Finally, several commenters expressed concern with the definition of “Capital Asset,” both in reference to proposed text indicating an asset with a useful life of at least one year, and to the value of capital assets, suggesting that no individual asset with an initial value below $50,000 should be deemed capital for FTA purposes or tracked as a unit of equipment. FTA has amended the definition from a useful life of “at least one year” to a useful life of “more than one year.” In addition, FTA has amended the definition for consistency with the Uniform Guidance (2 CFR 200.12) and FTA's Transit Asset Management (TAM) rule (49 CFR 625.5). Notably, the TAM rule requires an inventory of “all capital assets that a provider owns, except equipment with an acquisition value under $50,000 that is not a service vehicle.”
C. Chapter II—Circular Overview
Chapter II covers general information regarding the requirements and procedures for FTA programs, particularly when a program-specific Circular does not discuss a particular issue.
Chapter II lists descriptions of new or revised programs under 49 U.S.C. chapter 53, as amended by the FAST Act and MAP-21. As in Circular 5010.1D, Chapter II then discusses various federal civil rights requirements, such as those pertaining to the Americans with Disabilities Act (ADA), Title VI of the Civil Rights Act of 1964 (Title VI), Equal Employment Opportunity (EEO), and Disadvantaged Business Enterprise (DBE).
The proposed Circular provided updates to Chapter II consistent with changes in the law and FTA policy. FTA has made some edits to this chapter for clarity and ease of reading. In response to comments, FTA had edited the section on Disadvantaged Business Enterprise (DBE), including Transit Vehicle Manufacturers (TVM), and closely reviewed to ensure the Circular text is consistent with the DOT DBE regulations.
D. Chapter III—Administration of the Award
Chapter III provides more detail about administrative requirements that accompany an Award to ensure compliance with 49 U.S.C. chapter 53 and the Uniform Guidance. While Chapter III of the final Circular covers the same information found in Circular 5010.1D, FTA proposed substantial edits to this chapter.
In response to comments, FTA included the stages of the Award Cycle in a bulleted list, in order to provide clarity for readers. In addition, the Department is now using the term “notice of funding opportunity” or NOFO, in place of “notice of funding availability” or NOFA, so FTA has used the acronym “NOFO” in the final Circular.

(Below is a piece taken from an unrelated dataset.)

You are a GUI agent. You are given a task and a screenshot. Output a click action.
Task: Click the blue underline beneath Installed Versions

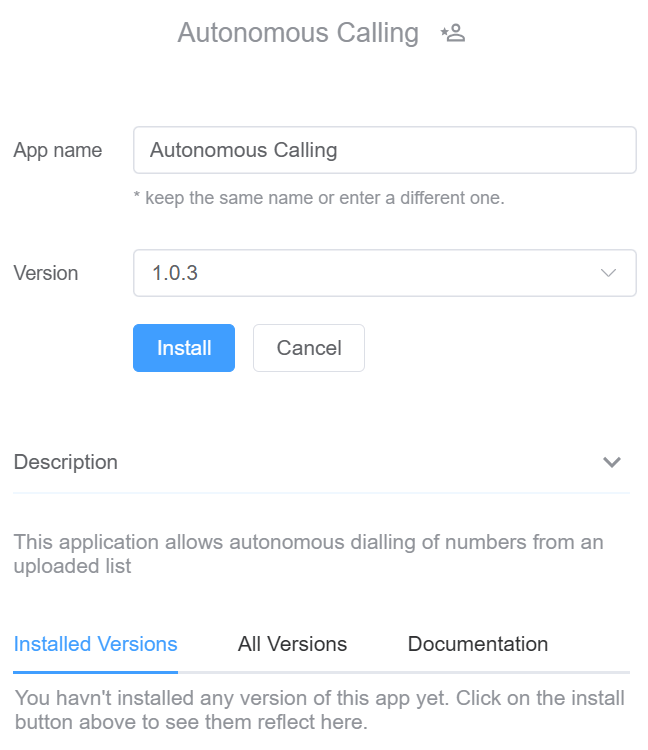96,671

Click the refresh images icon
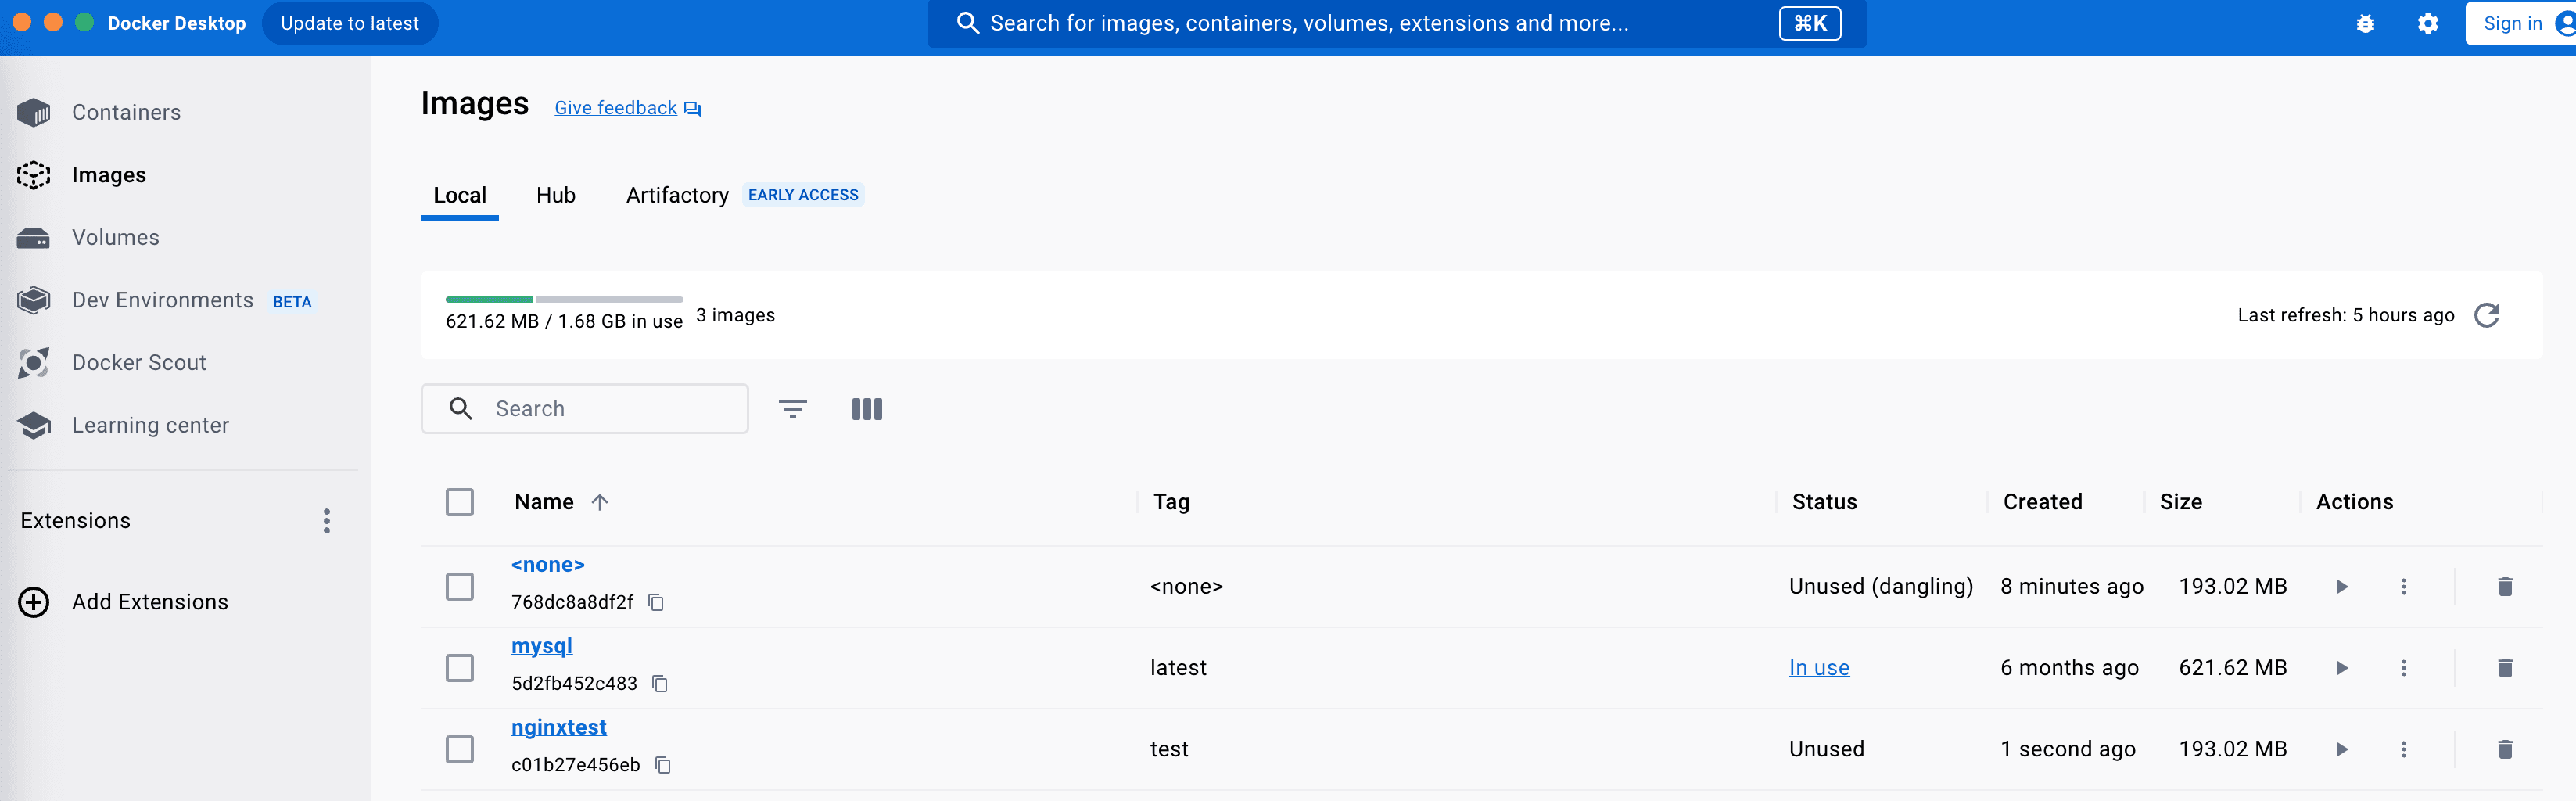point(2486,316)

In section 3, Reporting Requirements, one commenter read the sentence, “FTA's policy for reporting requirements may vary depending on the size of the recipient or the type or amount of federal assistance the recipient receives” as meaning the recipient might be able to negotiate its reporting requirements with FTA. The sentence following the above-quoted sentence is instructive: “The Award may include special reporting requirements.” In other words, there are cases where additional reporting may be required depending on the circumstances; however, the basic reporting requirements apply to all recipients, with some variation as necessary and appropriate, as determined by FTA.Start Printed Page 4457
A few commenters had questions about the reporting requirements for transit vehicle manufacturers (TVM). The regulation at 49 CFR 26.49 requires recipients to report to FTA the name of the TVM contractor and the total dollar amount of the contract to FTA within 30 days of entering into a contract for a federally-funded vehicle. FTA has amended the language in the Circular for clarity. One commenter questioned the threshold for reporting under the Federal Funding Accountability and Transparency Act of 2006 (FFATA) (Pub. L. 109-282, Sept. 26, 2006). The threshold for reporting is $25,000, not $25 million as suggested by the commenter.

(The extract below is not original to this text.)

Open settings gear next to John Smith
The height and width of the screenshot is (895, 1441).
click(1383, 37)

Throughout Chapter III, FTA has made edits as requested by commenters to ensure consistency, add clarity, and improve readability. Specifically, FTA has edited the section on NTD reporting to include additional information on the small systems waiver, tribal reporting, annual and monthly reports, and safety reports. In addition, FTA has made clarifying edits to the section on modifications to the award, including award budget revisions and amendments to awards; as well as to the section on award closeout.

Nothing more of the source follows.